WORTON — The severe weather that swept through the Worton-Still Pond-Kennedyville area May 29 left a path of destruction at Worthmore Equestrian Center.
The facility is well-known as home to the Kent Association of Riding Therapy and Bridges of Queen Anne’s County equine therapy programs.
Wind destroyed the 1,600-square foot indoor show barn, the outdoor arena and one horse paddock. Another paddock was damaged, five trees were felled along the front pasture fence and trees in the back pasture also were damaged, according to the farm’s owner Pam Kuster.
The old barn and granary are still standing.
Of the 44 horses that board there, only one was injured. Trojan Fan, a 12-year-old thoroughbred, was cut by flying debris, Kuster said.
Dr. Jenny Wright of Wright Veterinarian Services, who lives nearby on Urieville Lane, was onsite soon after the storm struck at the dinnertime hour and tended to Trojan Fan’s lacerations.
“We’re confident he will pull through,” Kuster said in a telephone interview Monday.
Programming at the equestrian center has been halted.
“We are unable to work at this point,” Kuster said.
Kuster said she hopes to be able to run some of the programs this summer, but is trying to figure out how to make that happen.
KART’s summer program is likely to be cancelled this year, according to Kuster.
Marco Belperio, the Professional Association of Therapeutic Horsemanship International-certified riding instructor for KART, said the summer program at Easterseals Camp Fairlee also likely will be shut down this year.
“We have clients who need us and are devastated by this,” Kuster said. “It’s going to have to be a new normal here for a while.”
The most immediate concern is the cleanup, which began in earnest Saturday with the help of community volunteers.
Kuster said the county’s Planning, Housing and Zoning Office and the Health Department expedited the demolition permit, which allowed the cleanup to start as quickly as it did.

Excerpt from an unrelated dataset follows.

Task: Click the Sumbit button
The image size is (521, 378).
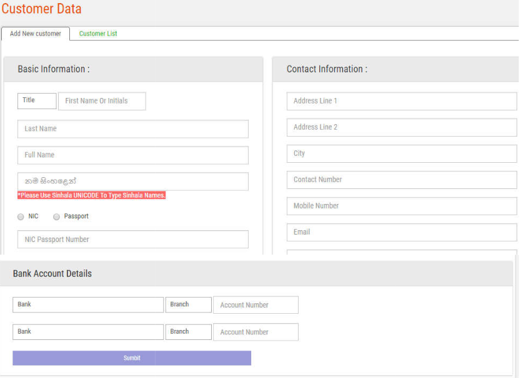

She also cited the outpouring of community support.
On the night of the storm, people stopped by the farm to check on the welfare of the Kusters and the horses, and many other people telephoned.
“This is a great community, so many people offered their facilities to us and (the cleanup has) really been all hands on deck, which is fantastic,” Kuster said.
Kuster said she hopes everything will be rebuilt by the fall.
“All it takes is money,” she said. “Insurance doesn’t cover everything.”
While owners Pam and Eric Kuster have insurance, she said they will not be reimbursed for lost revenue. The cost of cleanup, which Pam Kuster said is estimated to be $100,000, is not entirely covered by the insurance coverage, she said.
A GoFundMe page has been set up to allow tax-deductible donations for the rebuilding of Worthmore. Donations to the KART and Bridges programs also will be gratefully accepted. The link for the GoFundMe is on the Worthmore Equestrian Center Facebook page.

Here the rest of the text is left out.